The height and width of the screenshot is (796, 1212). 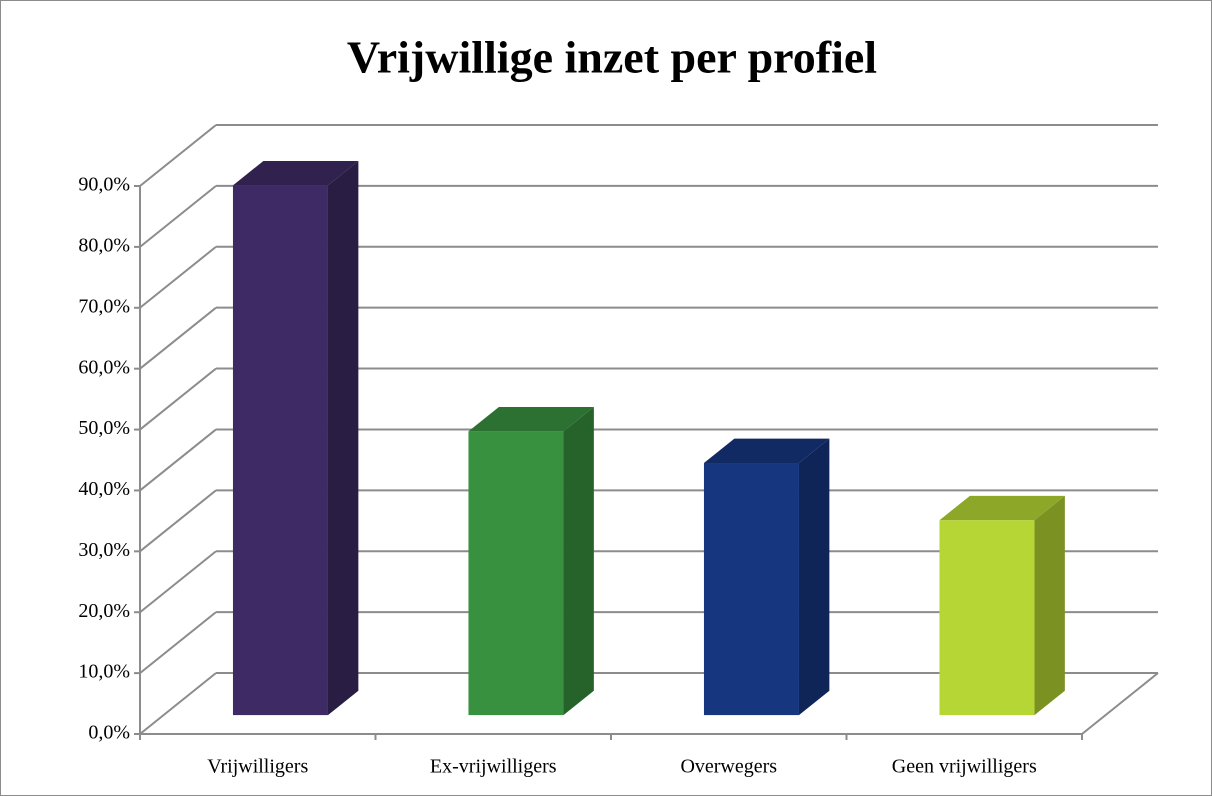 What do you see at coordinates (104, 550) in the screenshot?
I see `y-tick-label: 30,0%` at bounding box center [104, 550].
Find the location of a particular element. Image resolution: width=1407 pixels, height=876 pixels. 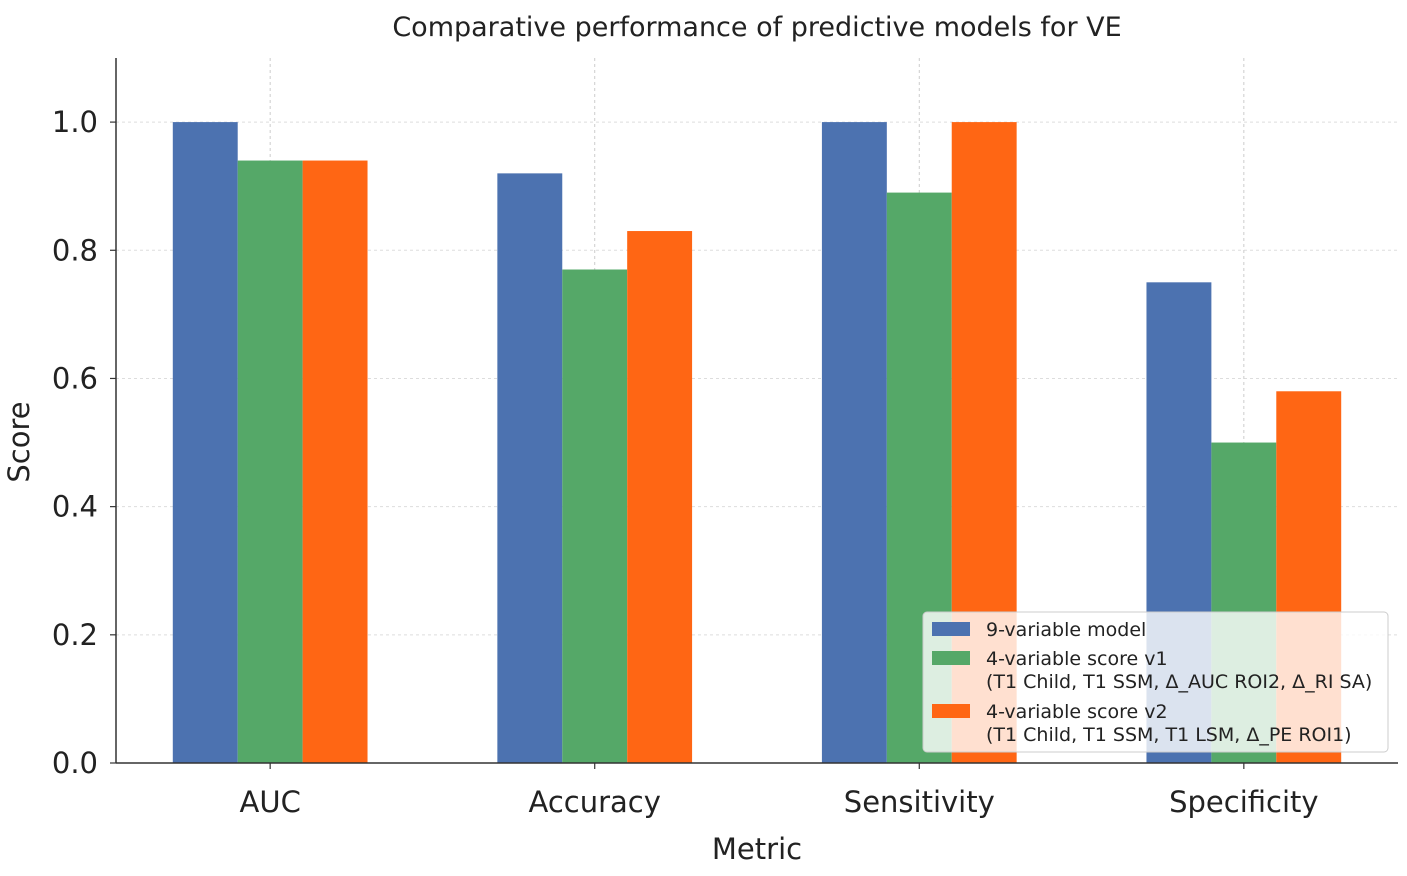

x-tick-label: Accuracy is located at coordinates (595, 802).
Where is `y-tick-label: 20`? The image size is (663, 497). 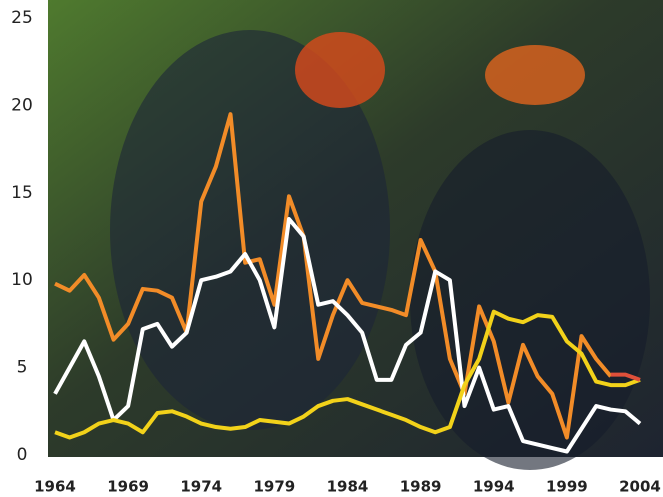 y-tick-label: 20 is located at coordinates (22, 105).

----------------------------------------

Could you set down the lines exactly as they appear, starting with the line containing "Find the location" and going on through the line containing "x-tick-label: Accuracy is", with the pictures left out?

▶ _Written answer_:
Find the location of a particular element. Image resolution: width=1407 pixels, height=876 pixels. 

x-tick-label: Accuracy is located at coordinates (595, 802).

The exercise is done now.